My understanding is there are two types of range of motion. Passive - which is assisted (an MUA, or PT moving or you forcing with a strap) and Active - which is totally on your own with no help. What my PT has told me is that your passive range of motion is your personal max. If you can maintain your passive range of motion farther out from the surgery - it should convert to an active range of motion if you stick with the program.
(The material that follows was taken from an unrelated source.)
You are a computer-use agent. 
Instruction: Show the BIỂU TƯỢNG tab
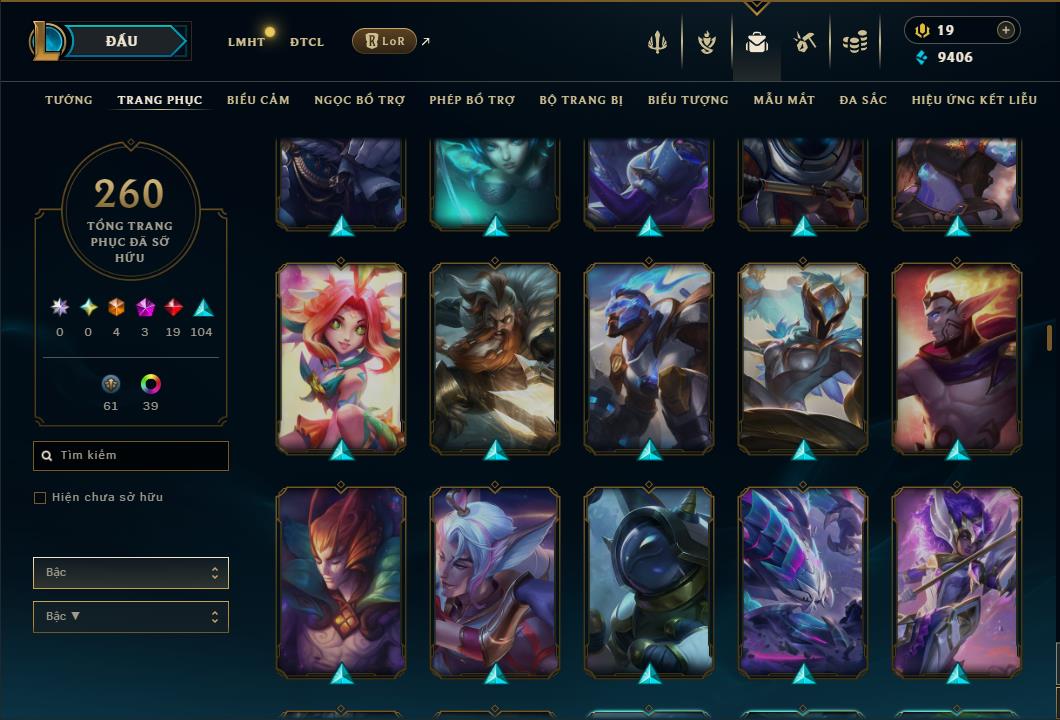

After my initial knee replacement, I developed arthofibrosis, which is an official diagnosis painful restriction of joint motion, with scar tissue forming within the joint and surrounding soft tissue spaces and persisting DESPITE aggressive rehabilitation. My initial PT was considered medically aggressive since for 4 months and 3 hours per day. They started me at this level because I had a documented history of excessive scar tissue from two other surgeries. However, despite PT both my passive and range of motion would decrease weekly. My PT identified that I had arthofibrosis at about 2 months post op - but after a knee replacement, they won't do a lysis until you are at least 6 months post replacement.

What my surgeon explained to me is that anytime you damage your body with trauma or surgery - your body heals with scar tissue. When a joint is involved, you are in a race between the scar tissue and your motion. The lysis surgery allows the race to restart when the surgeon removes the excessive scar tissue - but you have to race to prevent the NEW scar tissue from preventing any gains in your motion. Hence the aggressive PT again - but at a higher level.

My PT tells me the passive number at each session. As long as I'm hitting what the surgeon had me at coming out of the lysis surgery - I'm winning the race.